CRA-W is currently engaged in an in-depth evaluation of the CAPP project, tracking the participants through the years, and will report on the results later. However, our study so far indicates that three participants were promoted to full professors last year. Although the number is small, the Taulbee Survey found only 11 women associate professors were promoted to full professors in 2004-05. Importantly, many of the CAPP participants are preparing for promotion in the near future.

Ultimately, we must increase the representation of women in the IT workforce, but despite numerous efforts progress has been elusive. CSE is, in fact, the only scientific discipline that has experienced a significant drop-off in the participation of undergraduate women in the past twenty years. Why have other sciences done better? The answer may be, in part, because of the presence of senior women faculty in other scientific fields who serve as leaders for young girls and women. Shirley M. Tilghman, the president of Princeton University, described it as “The rich get richer.” In her own field of Molecular Biology, she says: “There were great female founders in the field in the early 20th century who inspired generations of women, creating opportunities for women to thrive and reach National Academy of Sciences status. These were role models, catalysts.” 7 It is just such a “female factor” that is being strengthened by CAPP.

For more information on CAPP, see http://www.cra.org/Activities/craw/capp

Notes

1 National Center for Women in Information Technology, The 2006 NCWIT Scorecard, to be published, see http://www.ncwit.org/what.publication.html, 2006.
Computing Research Association. 2004-2005 Taulbee Survey, Computing Research News, (March 2006).
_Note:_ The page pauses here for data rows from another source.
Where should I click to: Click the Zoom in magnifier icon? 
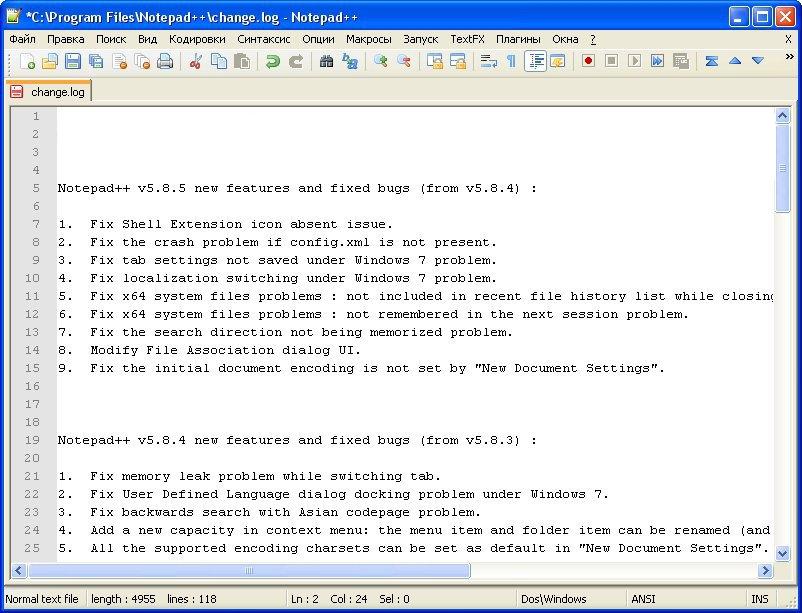(381, 61)
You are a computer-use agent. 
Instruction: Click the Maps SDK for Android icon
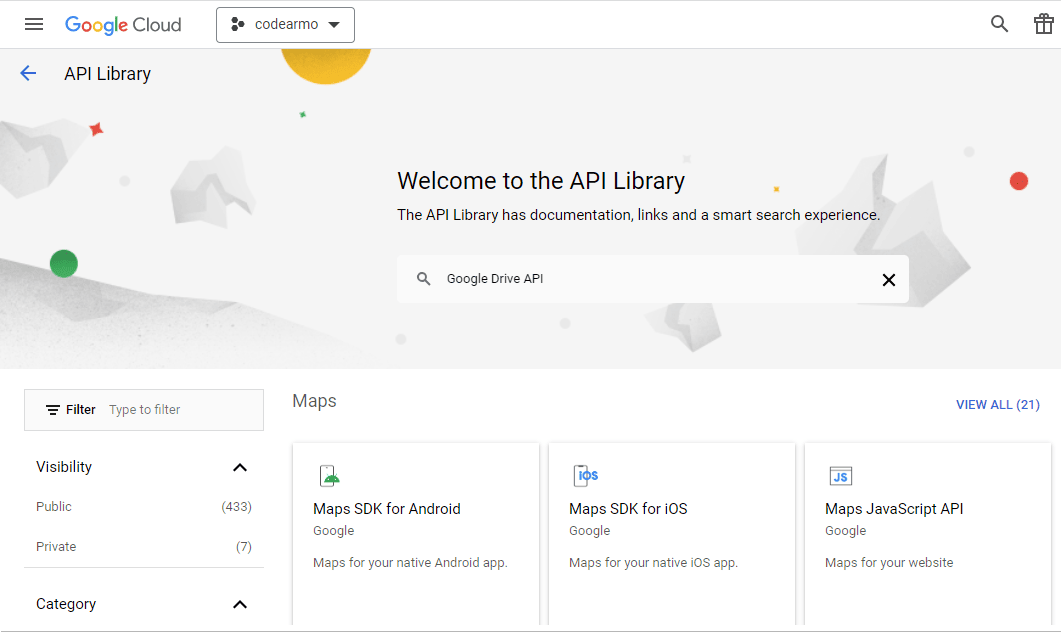(x=329, y=476)
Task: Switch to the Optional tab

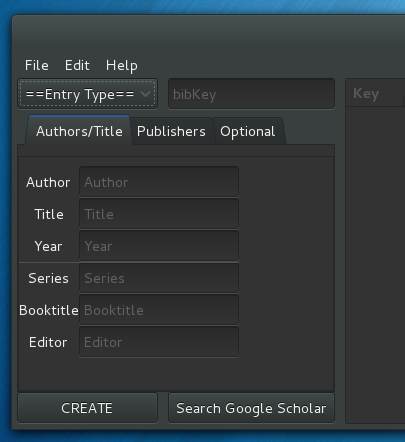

Available from http://www.cra.org/statistics.
3 “A Study of Women Faculty at MIT,” The MIT Faculty Newsletter XI (4), March 1999.
4 MIT News, January 2001, http://web.mit.edu/newsoffice/nr/2001/gender.html
5 National Academy of Sciences, National Academy of Engineering and Institute of Medicine, Beyond Bias and Barriers: Fulfilling the Potential of Women in Academic Science and Engineering, 2006.
6 “Accomplished Women: Rita Colwell,” Howard Hughes Medical Institute Bulletin, June 2002, http://www.hhmi.org/bulletin/june2002/women/women2.html
7 “Accomplished Women: Shirley Tilghman,” Howard Hughes Medical Institute Bulletin, June 2002,http://www.hhmi.org/bulletin/june2002/women/women2.html

Mary Lou Soffa is Department Chair and Owen. R. Cheatham Professor of Computer Science at the University of Virginia. Mary Jane Irwin is Evan Pugh Professor and A. Robert Noll Chair in the Department of Computer Science and Engineering at Penn State University.